§ About this task:
What is needed is a word-for-word copy of all the entries, minus the pictures.

*** Block opens ***

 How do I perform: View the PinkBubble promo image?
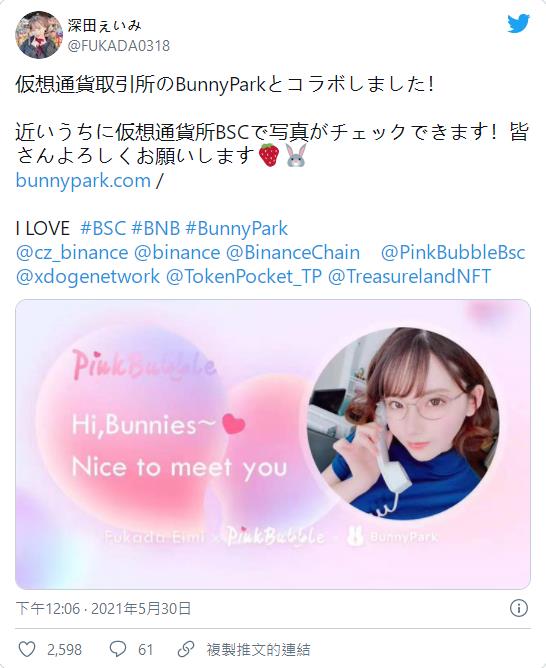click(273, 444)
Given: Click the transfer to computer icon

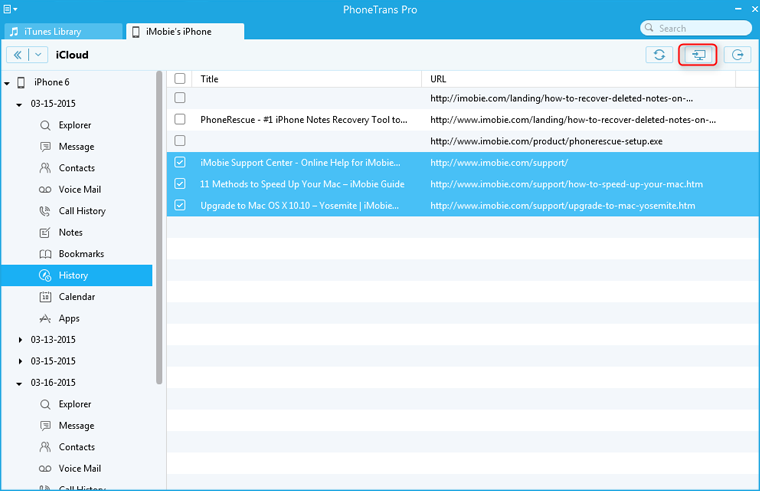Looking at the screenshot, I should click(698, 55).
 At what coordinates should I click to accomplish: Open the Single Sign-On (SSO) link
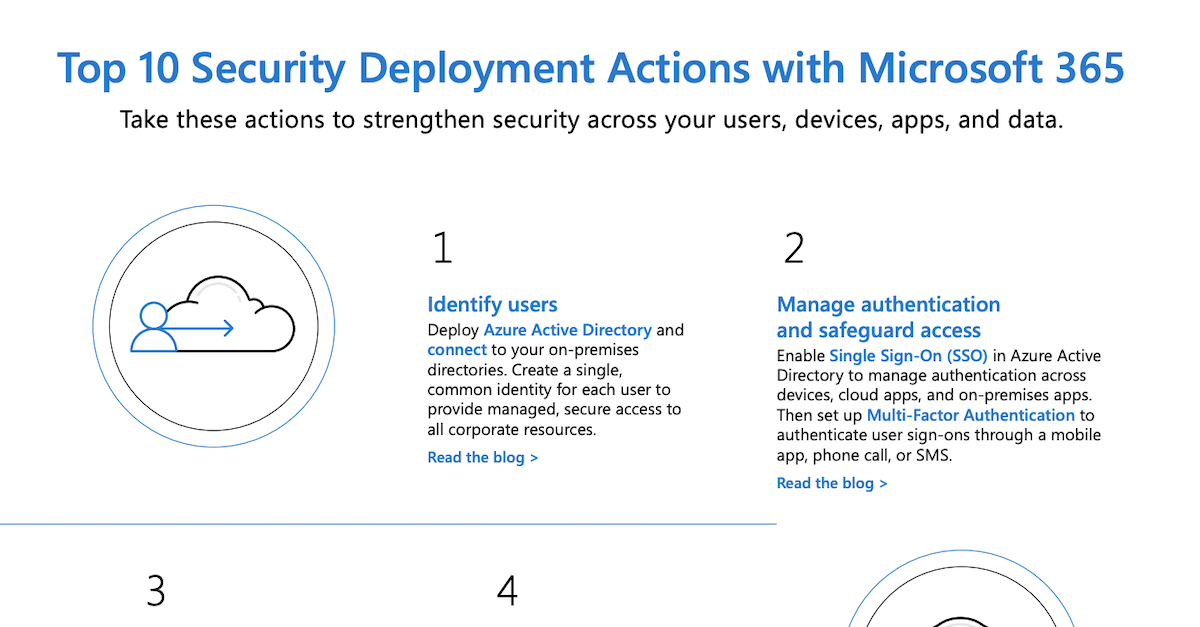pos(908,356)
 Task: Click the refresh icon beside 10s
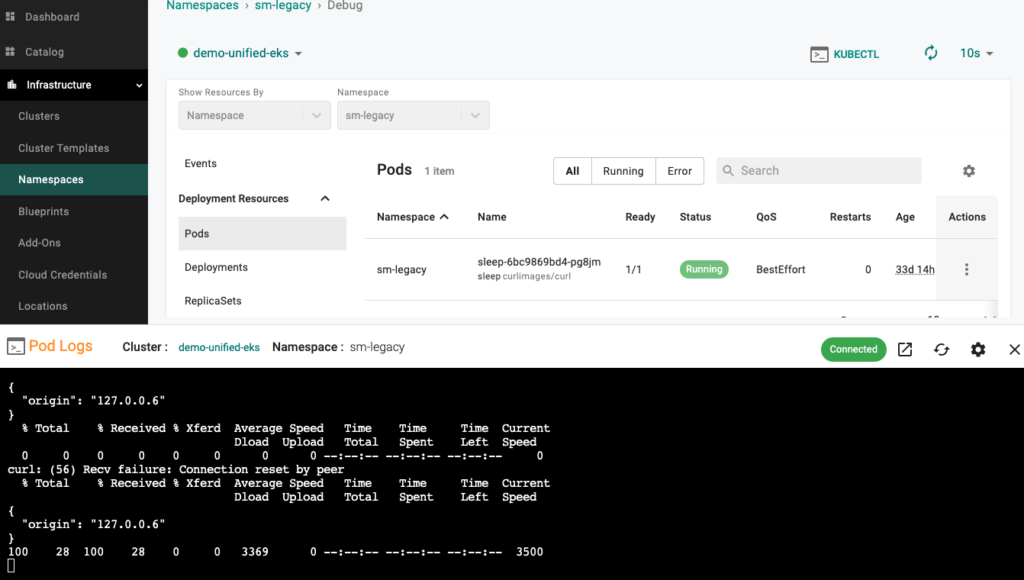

*** Block closes ***

§ Reply to the exercise:
 How do I perform: View the PinkBubble promo image?
click(273, 444)
Given: Click the transfer to computer icon

Looking at the screenshot, I should click(698, 55).
 At what coordinates should I click to accomplish: Open the Single Sign-On (SSO) link
pos(908,356)
 Task: Click the refresh icon beside 10s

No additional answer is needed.